In this way, the state punishes the purchasers for possible planning breaches by the developers while allowing creditors to have the benefit of security over the land on which off-plan units have been sold. All at the expense of foreign purchasers and in favour of local creditors.
The story does not end there. Most lawyers in Cyprus did not consider it necessary to explain the risks to purchasers because this was the norm set by the state.

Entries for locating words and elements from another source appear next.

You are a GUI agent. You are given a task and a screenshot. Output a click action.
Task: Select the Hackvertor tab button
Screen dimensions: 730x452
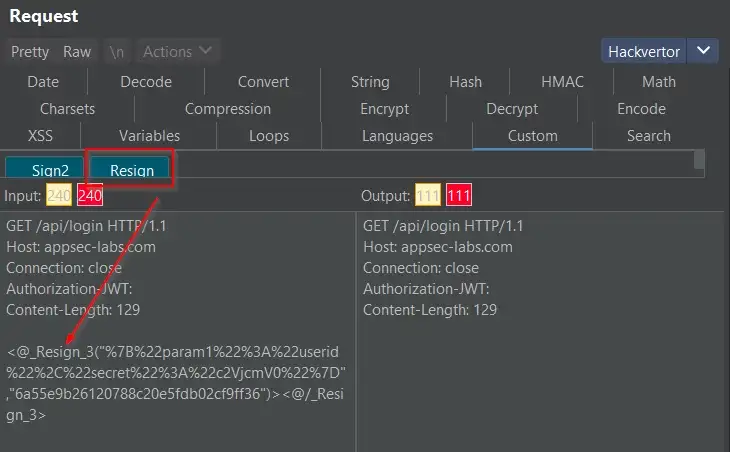point(644,51)
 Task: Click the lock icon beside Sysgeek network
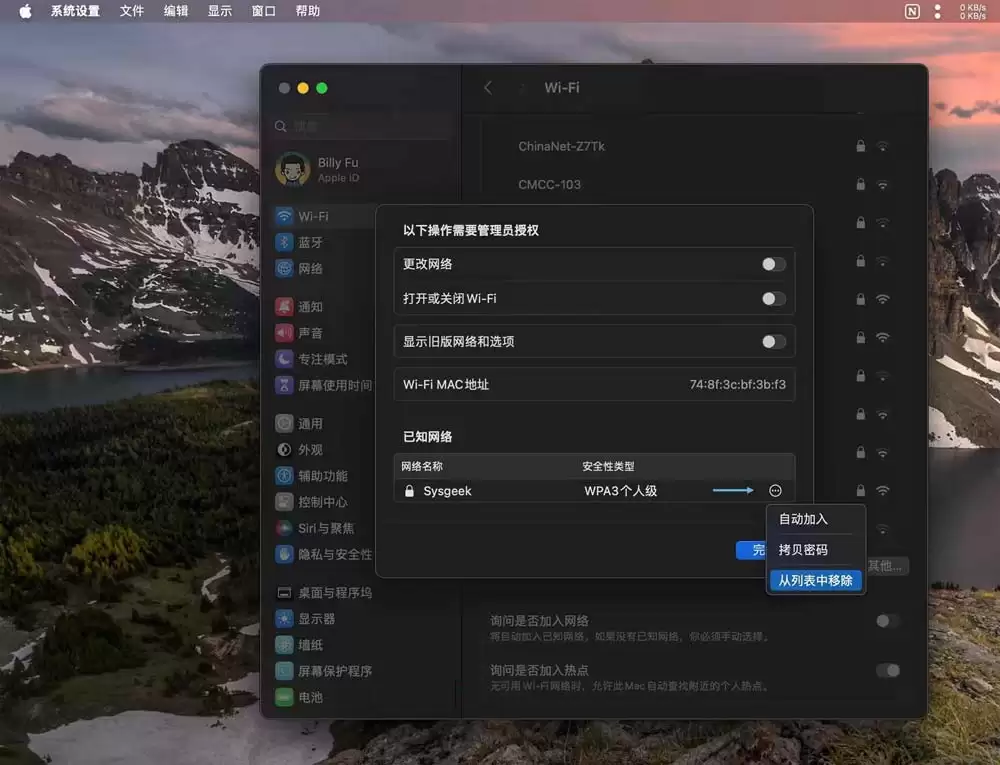click(409, 490)
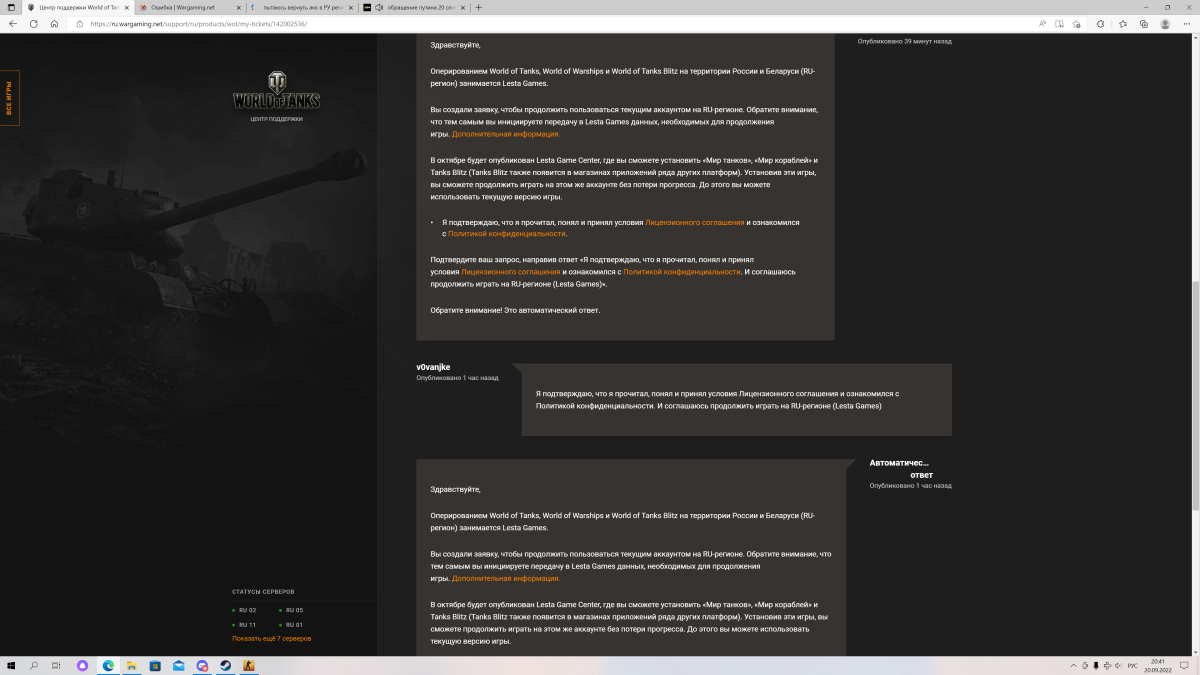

When purchasers realised the problem, they could not sell without making substantial losses because the properties were purchased at well above their market value. The reason was simple: Until recently, the Land Registry and the Tax Authorities in Cyprus used 1980 values as their benchmark which allowed developer/vendors of off-plan properties to set their own prices without the constraints of market set prices. To sell at such prices, ‘suitable’ purchasers had to be found in a parallel market who were oblivious of market prices. These were mostly foreigners or Cypriot ex-pats.
To find them such purchasers, the sales operation necessitated well-networked sales agents, rental guarantees, and easy/low-cost finance in foreign currencies. But each of these ‘benefits’ added its own loading on the cost to the ignorant purchaser.
Sales agents were paid up to 30% commission, rental guarantees were added to the price, easy finance meant that the borrower could often not afford to keep up with the repayments and borrowing in hard currencies meant that weaker currencies lost value against them and made the cost of repayments and the balance of the loan much higher than it would have otherwise been. The state of Cyprus has been encouraging such parallel markets since the property boom of the 1960s and continues to operate until recently as reported with the ‘Golden Visas’ scandal.
Some purchasers, ran into problems early and ended up in litigation with the developers. Most proceeded with the purchase and found themselves unable to keep up with repayments and unable to sell. Most filed actions against various parties in Cyprus and banks filed actions against defaulting borrowers. But the system of justice in Cyprus is notoriously slow. Cyprus regularly comes bottom of the Justice Scoreboard of the European Commission. It has no class action facilities, numerous irregularities in the operation of an already antiquated legal procedure and it takes on average 7-10 years for a case to reach trial. Cyprus, therefore, has been consistently proving the maxim that justice delayed is justice denied. Procedural recognition of EU Law is almost absent with such preliminary considerations as jurisdiction being pushed to be heard at the trial.
Click Law Partners Solicitors in London, have been representing over a thousand clients through this predicament. The firm adopted the view that to hold the parties involved responsible for all their losses, it would have to prove conspiracy between them when the coincidence of events could not be shown to be a plan by civil parties but a state of affairs presided over by the state of Cyprus since the 1960s. The state has been aware of these events and has allowed these violations of rights to persist. In these circumstances, a court may consider that it is not civil parties but the state that is liable for particular, if not all of the losses.
The firm, therefore, has reached settlements on behalf of its clients with the civil parties in order to mitigate their losses and is launching a Residual Losses Claim against the Republic of Cyprus.